We went out with a plan for getting a bridle on Laredo. I took the brow-band and throat-latch off of Steen's snaffle setup and unbuckled it to allow for less ear contact while putting it on. Brian also assisted by holding the reins up and reaching over Laredo's neck from way back while I supported the bit in his mouth. The plan worked quite well and pretty soon we had the headstall buckled and Laredo was ready to go without ever having gotten upset about his ears.

I started with some groundwork, but after a few minutes it felt like getting on was the logical thing to do. I stepped up and down a few times and jiggled the stirrup on the other side. He was not bothered. I swung on, got off, got on again. It was all good.

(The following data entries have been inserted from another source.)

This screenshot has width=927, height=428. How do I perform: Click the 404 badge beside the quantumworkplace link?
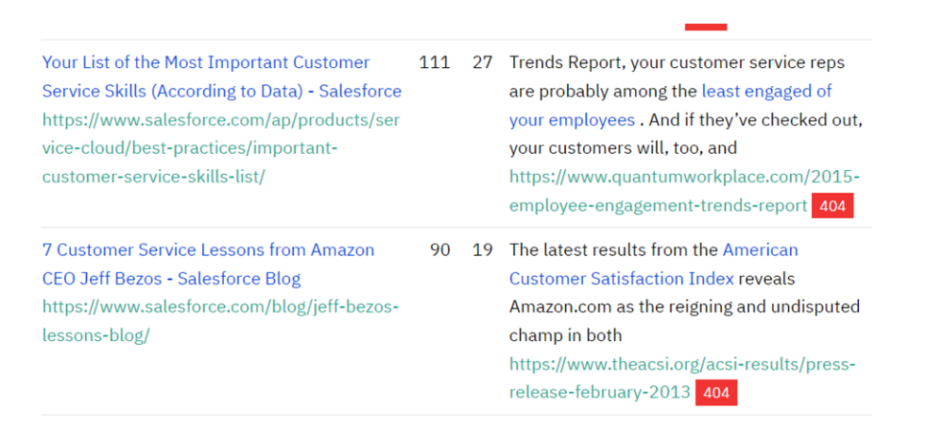tap(833, 206)
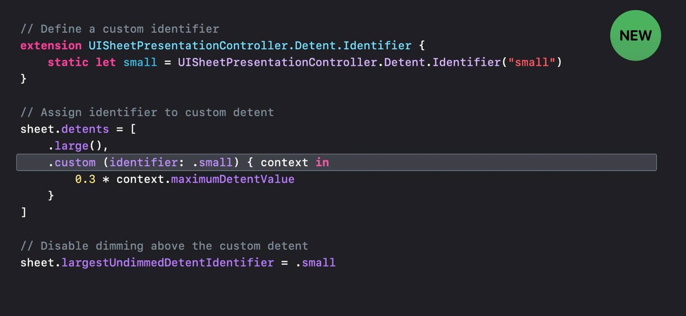This screenshot has width=686, height=316.
Task: Click the 'static' keyword
Action: tap(68, 62)
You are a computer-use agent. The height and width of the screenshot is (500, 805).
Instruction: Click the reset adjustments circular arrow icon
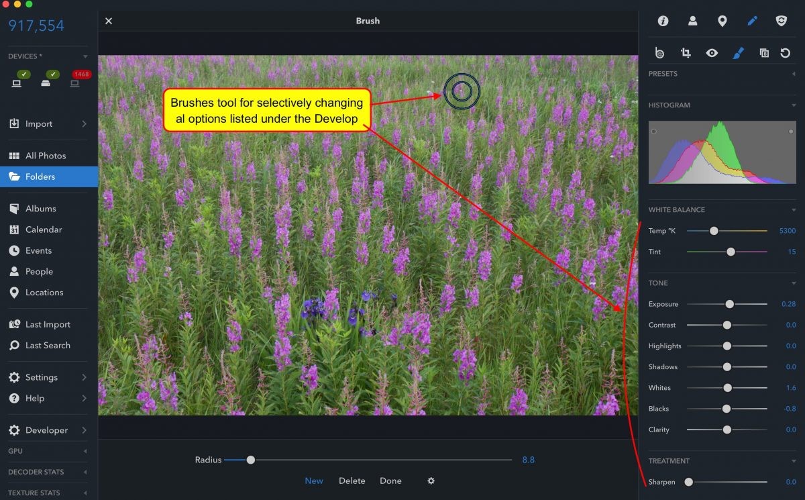(x=785, y=53)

We flexed a few times before I asked him to move, at which point he walked off quietly. I think he's got a really nice foundation to build on. Clearly he has no anxiety about being ridden, but just as clearly he has a lot to learn. Yielding to the bit, for instance, is a little hit or miss.

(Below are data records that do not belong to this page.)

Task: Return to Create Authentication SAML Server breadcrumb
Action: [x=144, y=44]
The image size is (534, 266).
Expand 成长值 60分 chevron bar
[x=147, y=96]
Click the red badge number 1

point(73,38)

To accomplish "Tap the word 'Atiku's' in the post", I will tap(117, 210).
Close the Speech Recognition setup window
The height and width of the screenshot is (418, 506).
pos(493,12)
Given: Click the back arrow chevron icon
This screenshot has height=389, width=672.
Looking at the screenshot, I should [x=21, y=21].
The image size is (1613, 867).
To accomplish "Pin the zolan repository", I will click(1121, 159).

But the most interesting thing I discovered when I got up there is he's very braced up on the left side. This is the side on which he's the most reactive about his ears, and when I asked him to bend that way he would do all sorts of things to evade (such as rooting, starting to walk off if we were standing, or stopping if we were walking). I am starting to think his ear issue is a symptom of a greater problem that just has to do with this brace he's got in his neck, and if we can work through the brace the ear problem will dissolve on its own.

Though inconsistent, overall he's quite soft to the bit. A number of times he was over-flexing vertically and getting his feet stuck, and also my way of asking him to back obviously means nothing to him. But what surprised me most is how quiet he is. We went around barrels and balls and past all sorts of strange objects. He just isn't prone to reacting to things, in spite of his youth and inexperience.

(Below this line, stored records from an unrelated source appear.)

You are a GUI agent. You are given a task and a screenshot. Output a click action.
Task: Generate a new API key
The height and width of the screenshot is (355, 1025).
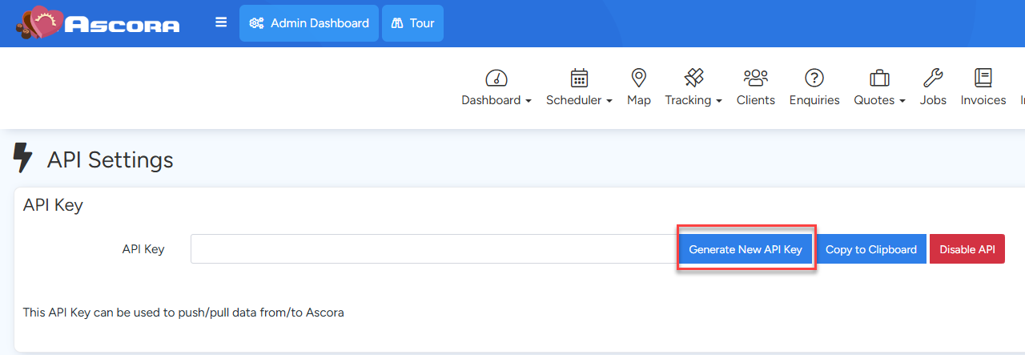[x=746, y=249]
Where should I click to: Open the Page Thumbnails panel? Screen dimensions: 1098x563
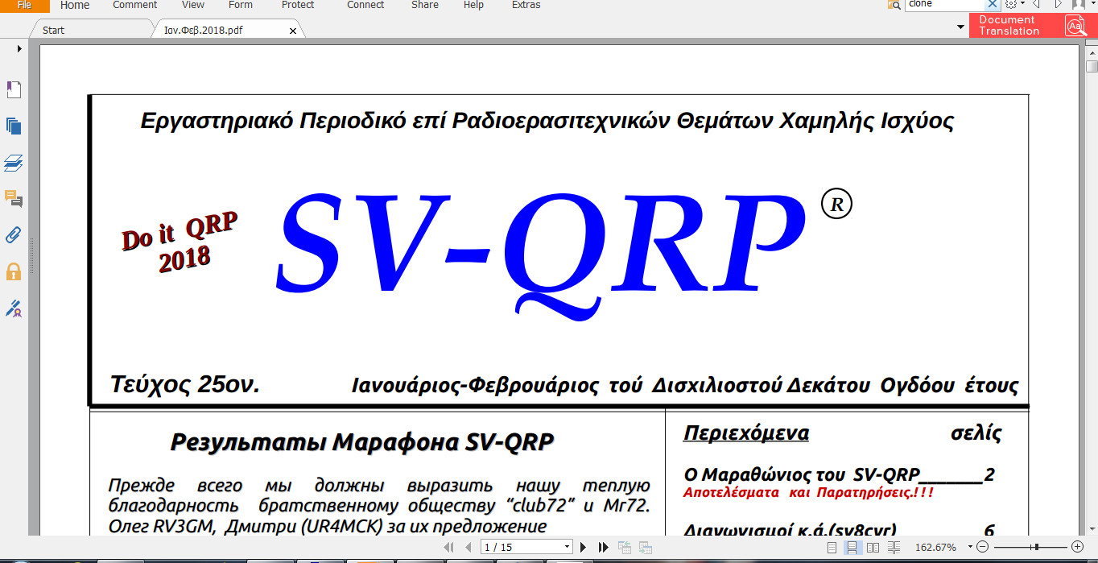[x=14, y=126]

After about twenty minutes of working on flexes, short-serpentines, soft feel, stepping under behind and walking in circles, I asked him for a little trot. He picked it up readily enough and we jogged around for a minute or two. My saddle seems to bounce a lot on him. I'm not sure my flared tree is ideal for his super round back and almost no withers. Still, it was nice to feel him move out. And again, he seemed fine with everything.


I should have probably gotten off a few minutes before I did. We hit half an hour and I could see he'd clicked off mentally. Suddenly he wasn't standing very well and was rooting any time I picked up pressure on the bit and overall just having trouble focusing. I got off and worked on more groundwork, and he was actually great with that. He was softer both backing up and going forward, and quite willing to pay attention and try.

After the ride I untacked him by the locker and he's already willing to stand with the lead rope tossed around his neck like our other guys do. Unbelievable. I would never have thought such a youngster could be so quiet.

The only slightly sad thing was we left Steen in the pasture. He stood at the fence and called to us while we were tacking. Poor guy. I told him I'd ride him tomorrow.